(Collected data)
***

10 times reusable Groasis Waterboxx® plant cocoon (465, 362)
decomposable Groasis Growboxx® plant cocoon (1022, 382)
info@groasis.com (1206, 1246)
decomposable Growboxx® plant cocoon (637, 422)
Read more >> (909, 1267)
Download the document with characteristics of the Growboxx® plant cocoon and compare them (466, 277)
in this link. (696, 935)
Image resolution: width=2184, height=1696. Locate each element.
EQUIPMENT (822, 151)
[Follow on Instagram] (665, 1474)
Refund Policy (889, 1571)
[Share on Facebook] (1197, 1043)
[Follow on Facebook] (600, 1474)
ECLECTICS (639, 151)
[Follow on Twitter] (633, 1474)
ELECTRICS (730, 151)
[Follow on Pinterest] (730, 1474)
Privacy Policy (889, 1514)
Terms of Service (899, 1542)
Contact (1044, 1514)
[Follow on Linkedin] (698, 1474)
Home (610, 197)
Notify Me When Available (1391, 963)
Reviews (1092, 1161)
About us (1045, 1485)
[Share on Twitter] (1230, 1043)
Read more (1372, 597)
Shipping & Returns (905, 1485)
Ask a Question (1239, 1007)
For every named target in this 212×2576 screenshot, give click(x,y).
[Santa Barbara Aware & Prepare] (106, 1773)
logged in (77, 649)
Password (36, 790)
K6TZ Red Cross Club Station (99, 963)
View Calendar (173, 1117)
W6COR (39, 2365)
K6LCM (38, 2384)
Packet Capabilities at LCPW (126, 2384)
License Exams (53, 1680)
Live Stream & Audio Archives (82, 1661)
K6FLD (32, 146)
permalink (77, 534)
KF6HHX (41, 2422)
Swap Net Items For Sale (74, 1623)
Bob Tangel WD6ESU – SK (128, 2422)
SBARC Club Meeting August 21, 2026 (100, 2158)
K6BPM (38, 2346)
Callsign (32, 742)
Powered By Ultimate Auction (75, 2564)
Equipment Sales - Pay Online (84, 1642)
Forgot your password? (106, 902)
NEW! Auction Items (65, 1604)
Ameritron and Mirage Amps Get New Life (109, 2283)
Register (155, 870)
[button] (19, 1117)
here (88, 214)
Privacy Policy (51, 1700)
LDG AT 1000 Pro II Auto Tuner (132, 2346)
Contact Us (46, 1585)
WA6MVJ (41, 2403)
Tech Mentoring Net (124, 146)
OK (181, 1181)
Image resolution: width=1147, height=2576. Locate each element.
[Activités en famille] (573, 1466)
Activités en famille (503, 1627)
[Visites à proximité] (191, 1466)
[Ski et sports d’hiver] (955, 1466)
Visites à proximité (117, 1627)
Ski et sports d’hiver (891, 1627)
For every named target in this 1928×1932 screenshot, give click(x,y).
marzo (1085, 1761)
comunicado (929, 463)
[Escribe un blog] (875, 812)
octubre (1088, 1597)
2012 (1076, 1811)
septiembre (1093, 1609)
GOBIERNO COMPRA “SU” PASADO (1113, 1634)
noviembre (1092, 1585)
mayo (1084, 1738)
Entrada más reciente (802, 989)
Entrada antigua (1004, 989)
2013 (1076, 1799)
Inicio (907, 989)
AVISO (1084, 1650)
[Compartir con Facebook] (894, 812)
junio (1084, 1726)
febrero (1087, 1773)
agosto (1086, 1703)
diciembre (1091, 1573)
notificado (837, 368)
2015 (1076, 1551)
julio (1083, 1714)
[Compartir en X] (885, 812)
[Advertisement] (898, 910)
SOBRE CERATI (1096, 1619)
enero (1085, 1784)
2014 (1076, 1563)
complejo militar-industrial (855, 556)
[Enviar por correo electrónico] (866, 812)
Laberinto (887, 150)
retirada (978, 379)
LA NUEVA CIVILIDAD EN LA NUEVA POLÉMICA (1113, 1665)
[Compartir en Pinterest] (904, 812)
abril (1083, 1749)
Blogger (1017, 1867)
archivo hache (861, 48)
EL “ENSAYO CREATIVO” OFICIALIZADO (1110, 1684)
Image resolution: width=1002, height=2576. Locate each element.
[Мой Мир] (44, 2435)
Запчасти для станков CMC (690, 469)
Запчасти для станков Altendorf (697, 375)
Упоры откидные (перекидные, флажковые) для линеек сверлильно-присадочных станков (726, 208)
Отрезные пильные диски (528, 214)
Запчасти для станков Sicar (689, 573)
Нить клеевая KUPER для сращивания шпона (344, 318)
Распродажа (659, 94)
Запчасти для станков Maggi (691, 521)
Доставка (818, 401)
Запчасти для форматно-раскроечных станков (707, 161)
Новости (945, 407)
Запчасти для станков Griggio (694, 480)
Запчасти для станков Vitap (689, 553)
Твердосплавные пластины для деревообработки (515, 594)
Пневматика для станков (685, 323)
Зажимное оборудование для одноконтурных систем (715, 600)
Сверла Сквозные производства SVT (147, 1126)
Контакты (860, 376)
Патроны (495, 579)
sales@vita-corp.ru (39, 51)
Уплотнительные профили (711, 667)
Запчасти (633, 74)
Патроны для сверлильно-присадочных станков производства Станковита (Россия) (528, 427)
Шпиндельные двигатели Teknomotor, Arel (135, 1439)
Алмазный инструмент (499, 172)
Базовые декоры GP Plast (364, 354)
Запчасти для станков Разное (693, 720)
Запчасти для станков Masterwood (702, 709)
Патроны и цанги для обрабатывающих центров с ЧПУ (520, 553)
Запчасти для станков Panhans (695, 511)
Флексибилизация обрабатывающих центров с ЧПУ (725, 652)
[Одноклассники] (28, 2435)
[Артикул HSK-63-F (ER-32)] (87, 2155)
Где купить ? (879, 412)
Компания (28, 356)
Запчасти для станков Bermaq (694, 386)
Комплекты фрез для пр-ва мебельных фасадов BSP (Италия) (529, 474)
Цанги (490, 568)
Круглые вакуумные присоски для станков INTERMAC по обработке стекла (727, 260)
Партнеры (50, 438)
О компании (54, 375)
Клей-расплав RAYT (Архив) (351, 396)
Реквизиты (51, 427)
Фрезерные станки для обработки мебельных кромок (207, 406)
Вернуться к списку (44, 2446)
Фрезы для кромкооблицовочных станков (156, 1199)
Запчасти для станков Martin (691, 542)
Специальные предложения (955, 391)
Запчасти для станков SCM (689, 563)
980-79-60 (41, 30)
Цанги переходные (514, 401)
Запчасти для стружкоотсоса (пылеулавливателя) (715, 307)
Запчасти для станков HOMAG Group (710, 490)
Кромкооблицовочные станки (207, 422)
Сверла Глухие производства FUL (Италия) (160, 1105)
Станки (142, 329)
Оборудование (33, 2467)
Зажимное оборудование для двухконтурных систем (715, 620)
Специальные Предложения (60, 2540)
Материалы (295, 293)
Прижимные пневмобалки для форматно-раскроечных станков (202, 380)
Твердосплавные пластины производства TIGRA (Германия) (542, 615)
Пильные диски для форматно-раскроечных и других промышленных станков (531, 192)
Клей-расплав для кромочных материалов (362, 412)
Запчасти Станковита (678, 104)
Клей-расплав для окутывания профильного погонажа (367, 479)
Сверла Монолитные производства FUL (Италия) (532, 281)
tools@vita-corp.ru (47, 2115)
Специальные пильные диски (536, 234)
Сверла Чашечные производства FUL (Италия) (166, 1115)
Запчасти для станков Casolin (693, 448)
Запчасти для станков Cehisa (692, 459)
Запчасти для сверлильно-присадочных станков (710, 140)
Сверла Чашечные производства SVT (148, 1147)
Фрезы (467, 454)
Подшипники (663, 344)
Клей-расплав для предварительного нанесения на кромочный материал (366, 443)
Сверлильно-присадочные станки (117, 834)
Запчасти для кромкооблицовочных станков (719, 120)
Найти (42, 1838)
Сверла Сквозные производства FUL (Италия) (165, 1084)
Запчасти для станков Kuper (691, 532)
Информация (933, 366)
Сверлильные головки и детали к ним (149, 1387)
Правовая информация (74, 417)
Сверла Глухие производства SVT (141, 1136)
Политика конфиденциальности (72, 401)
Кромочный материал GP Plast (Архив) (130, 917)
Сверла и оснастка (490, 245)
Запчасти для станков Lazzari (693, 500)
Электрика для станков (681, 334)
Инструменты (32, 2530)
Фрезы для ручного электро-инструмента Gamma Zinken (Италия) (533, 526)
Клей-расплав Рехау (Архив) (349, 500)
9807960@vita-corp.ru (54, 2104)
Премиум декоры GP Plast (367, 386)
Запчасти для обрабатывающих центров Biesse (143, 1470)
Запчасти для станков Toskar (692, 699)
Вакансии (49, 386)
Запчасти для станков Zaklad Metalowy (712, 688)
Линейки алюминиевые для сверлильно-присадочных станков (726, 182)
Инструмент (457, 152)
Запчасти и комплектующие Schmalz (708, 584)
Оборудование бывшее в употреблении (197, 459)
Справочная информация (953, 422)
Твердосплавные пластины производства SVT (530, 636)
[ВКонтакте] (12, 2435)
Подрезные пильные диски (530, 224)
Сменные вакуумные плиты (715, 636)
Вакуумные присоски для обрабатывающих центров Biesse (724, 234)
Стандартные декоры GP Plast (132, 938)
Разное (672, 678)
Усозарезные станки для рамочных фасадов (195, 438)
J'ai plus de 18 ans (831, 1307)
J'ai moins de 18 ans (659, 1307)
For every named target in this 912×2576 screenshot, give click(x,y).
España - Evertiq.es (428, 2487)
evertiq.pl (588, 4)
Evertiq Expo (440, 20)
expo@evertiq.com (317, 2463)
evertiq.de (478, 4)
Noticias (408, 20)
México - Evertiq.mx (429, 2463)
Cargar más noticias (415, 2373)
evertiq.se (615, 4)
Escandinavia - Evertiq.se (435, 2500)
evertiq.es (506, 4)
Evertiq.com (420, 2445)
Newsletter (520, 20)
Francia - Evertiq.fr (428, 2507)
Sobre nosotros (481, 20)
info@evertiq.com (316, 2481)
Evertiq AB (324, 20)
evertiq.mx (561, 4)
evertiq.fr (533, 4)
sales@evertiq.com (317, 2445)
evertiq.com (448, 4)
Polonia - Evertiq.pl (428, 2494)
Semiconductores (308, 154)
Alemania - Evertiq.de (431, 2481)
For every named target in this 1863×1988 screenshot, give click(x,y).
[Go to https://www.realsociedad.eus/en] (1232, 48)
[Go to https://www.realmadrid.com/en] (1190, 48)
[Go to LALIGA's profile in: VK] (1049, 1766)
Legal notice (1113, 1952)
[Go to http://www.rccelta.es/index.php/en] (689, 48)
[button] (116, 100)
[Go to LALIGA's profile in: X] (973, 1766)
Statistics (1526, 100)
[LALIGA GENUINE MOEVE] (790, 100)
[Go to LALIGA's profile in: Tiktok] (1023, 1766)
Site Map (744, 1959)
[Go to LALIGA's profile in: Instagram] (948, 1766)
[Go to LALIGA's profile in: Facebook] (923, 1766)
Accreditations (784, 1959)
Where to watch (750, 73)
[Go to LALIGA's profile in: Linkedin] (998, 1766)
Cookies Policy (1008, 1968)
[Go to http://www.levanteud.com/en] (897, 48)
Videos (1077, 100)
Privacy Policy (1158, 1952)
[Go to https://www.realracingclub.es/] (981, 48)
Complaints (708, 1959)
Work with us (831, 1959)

***

Beginning at the first line of the records, retype exactly every line up to and including the one with "[Follow on Pinterest] (730, 1474)".

10 times reusable Groasis Waterboxx® plant cocoon (465, 362)
decomposable Groasis Growboxx® plant cocoon (1022, 382)
info@groasis.com (1206, 1246)
decomposable Growboxx® plant cocoon (637, 422)
Read more >> (909, 1267)
Download the document with characteristics of the Growboxx® plant cocoon and compare them (466, 277)
in this link. (696, 935)
Image resolution: width=2184, height=1696. Locate each element.
EQUIPMENT (822, 151)
[Follow on Instagram] (665, 1474)
Refund Policy (889, 1571)
[Share on Facebook] (1197, 1043)
[Follow on Facebook] (600, 1474)
ECLECTICS (639, 151)
[Follow on Twitter] (633, 1474)
ELECTRICS (730, 151)
[Follow on Pinterest] (730, 1474)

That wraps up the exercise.